In the same year the Public Health Act provided sanitation such as running water and refuse disposal.

On being made Earl of Beaconsfield by Victoria in 1879, Disraeli governed from the House of Lords. Foreign policy became increasingly important, especially the Eastern Question following Turkish atrocities against the Bulgarians.

The 1880 election was lost to the Liberals, a narrow loss in terms of votes cast. Disraeli threw himself into the job of Opposition, and was active until a month before his death from bronchitis in April 1881.

On his deathbed, he is reported to have said: ‘I had rather live but I am not afraid to die’.

Quote unquote

"There are three kinds of lies: lies, damn lies and statistics"

Did you know?

Protocol prevented Queen Victoria from attending Disraeli’s funeral, but she visited his grave and had a marble monument erected in Hughenden Church, Buckinghamshire.

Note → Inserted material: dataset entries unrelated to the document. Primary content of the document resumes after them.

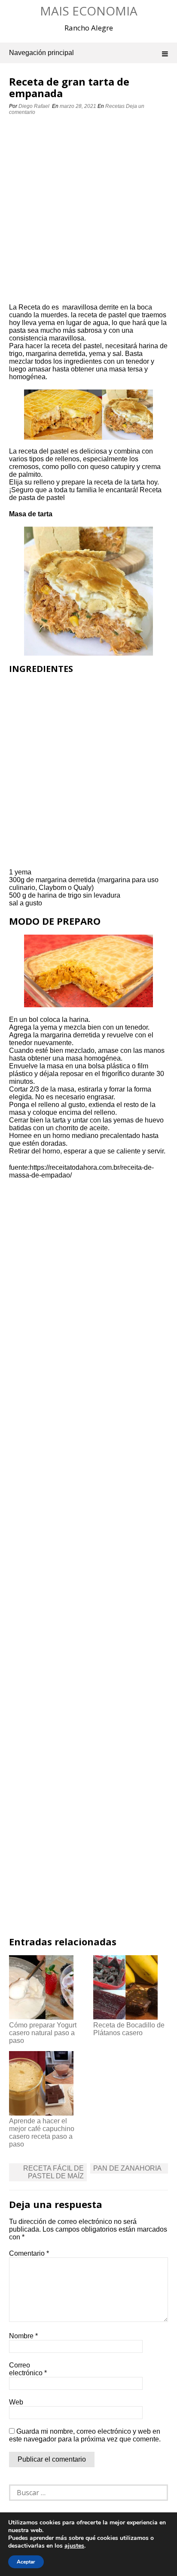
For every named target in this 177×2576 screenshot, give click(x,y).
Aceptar (26, 2561)
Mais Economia (88, 11)
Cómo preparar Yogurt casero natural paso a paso (42, 2032)
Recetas (115, 106)
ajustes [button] (74, 2546)
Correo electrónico (28, 2369)
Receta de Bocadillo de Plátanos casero (129, 2028)
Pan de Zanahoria (127, 2168)
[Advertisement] (88, 211)
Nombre (23, 2336)
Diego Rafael (33, 106)
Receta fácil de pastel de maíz (53, 2172)
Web (16, 2402)
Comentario (29, 2253)
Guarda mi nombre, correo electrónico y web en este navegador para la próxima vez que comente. (85, 2435)
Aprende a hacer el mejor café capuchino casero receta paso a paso (41, 2132)
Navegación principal (41, 52)
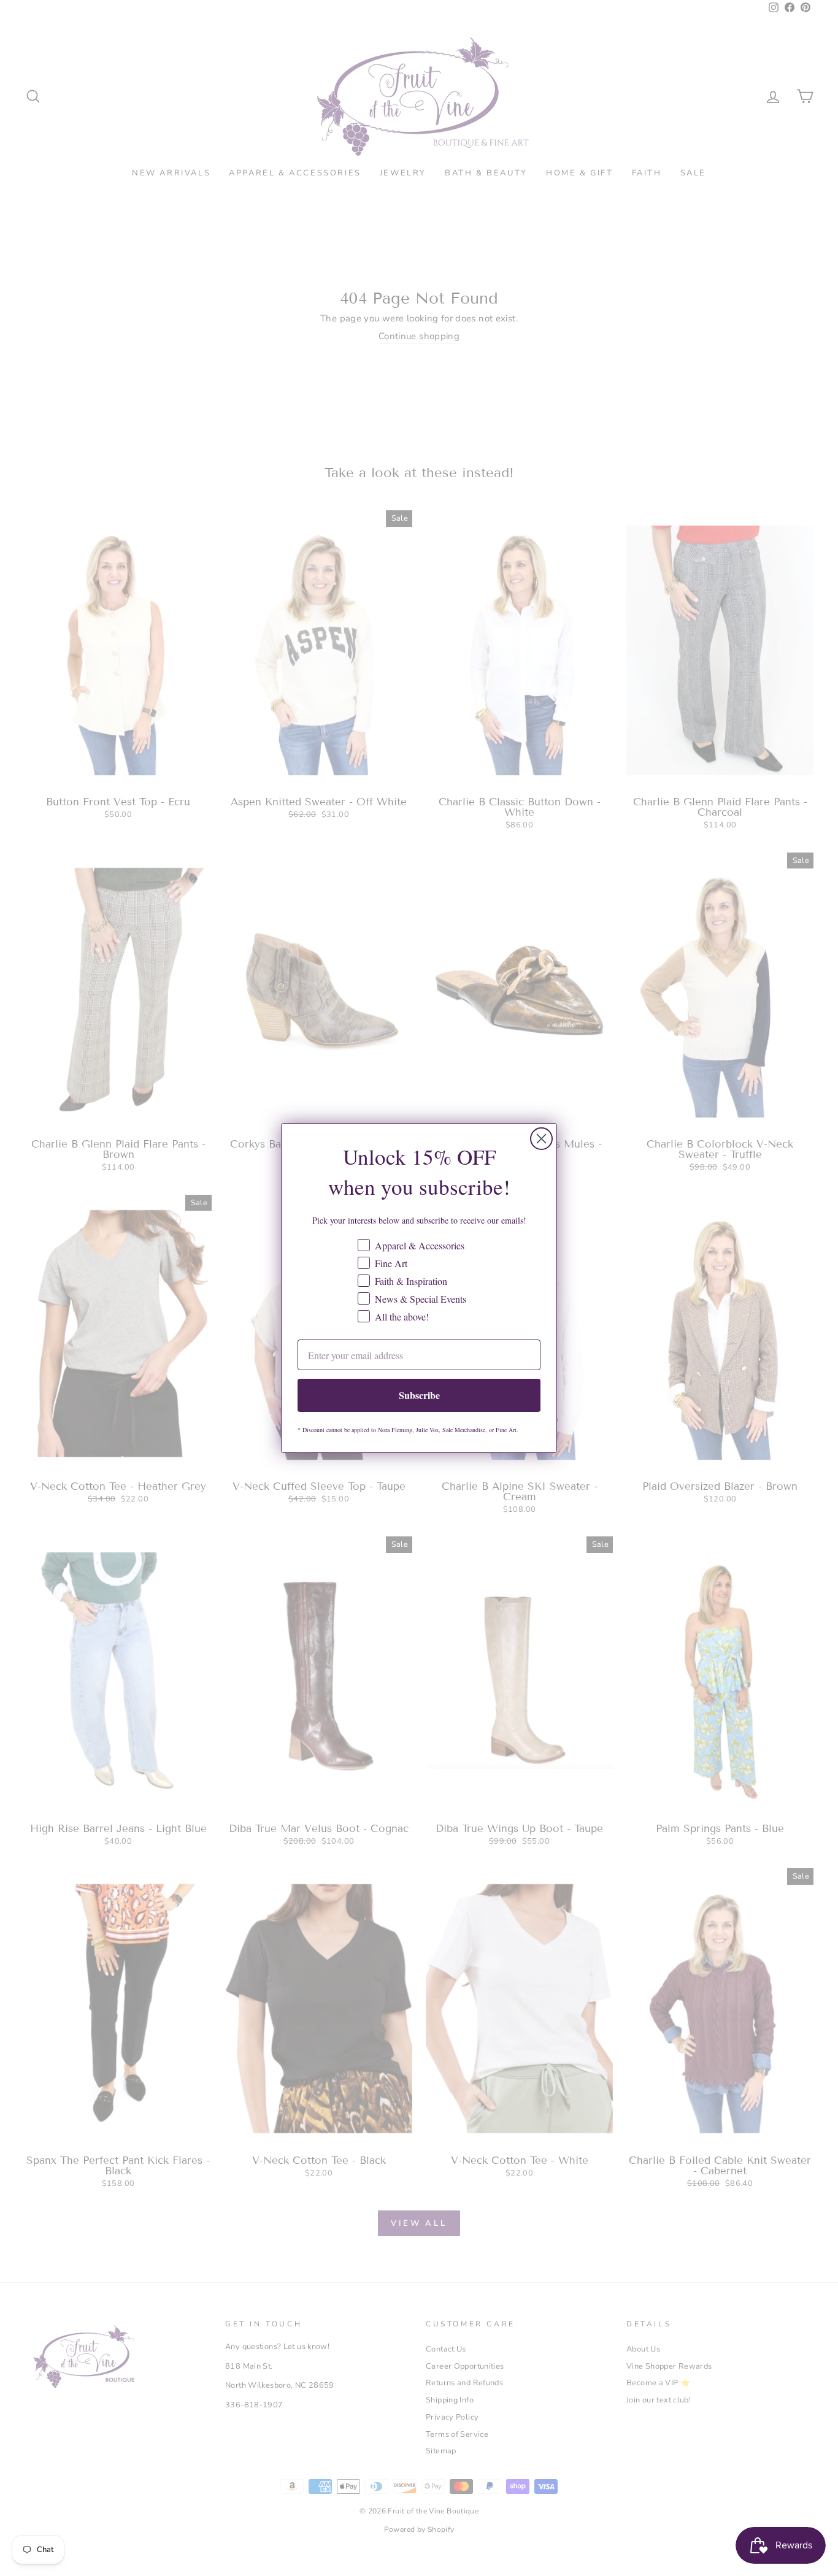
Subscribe (419, 1395)
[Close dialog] (541, 1138)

Extract of Disraeli’s speech on the Reform Act to the House of Commons April 1866

"I say that in a country governed by a woman – where you allow women to form part of the other estate of the realm (peeresses for example) where you allow a woman not only to hold land, but to be lady of the manor and hold legal courts. Where a woman by law may be a churchwarden and overseer of the poor – I do not see, when she has so much to do with the state and the church, on what reasons she has not a right to vote."

Wife

Mary Ann Viney-Evans, 1st and last Viscountess Beaconsfield Disraeli’s Wife was born Mary Anne Evans in 1792.

Twelve years older than Disraeli, she was the 46-year-old widow of politician Wyndham Lewis when she married him. At the time of the wedding, there was much gossip that he had married her for her money.

But their devotion to each other was real. She was overwhelmingly anxious for Disraeli, and was a great help to him in editing his novels. He in turn relied on her support.

Mary Anne was renowned for her uninhibited remarks, which scandalised many staid Victorians. Even Queen Victoria was said to be amused when Mary Anne commented, in response to a remark about some lady’s pale complexion, "I wish you could see my Dizzy in his bath!"

As a reward for Disraeli’s services to the nation, Queen Victoria made Mary Anne a peeress in her own right, Viscountess Beaconsfield, years before Disraeli accepted the title.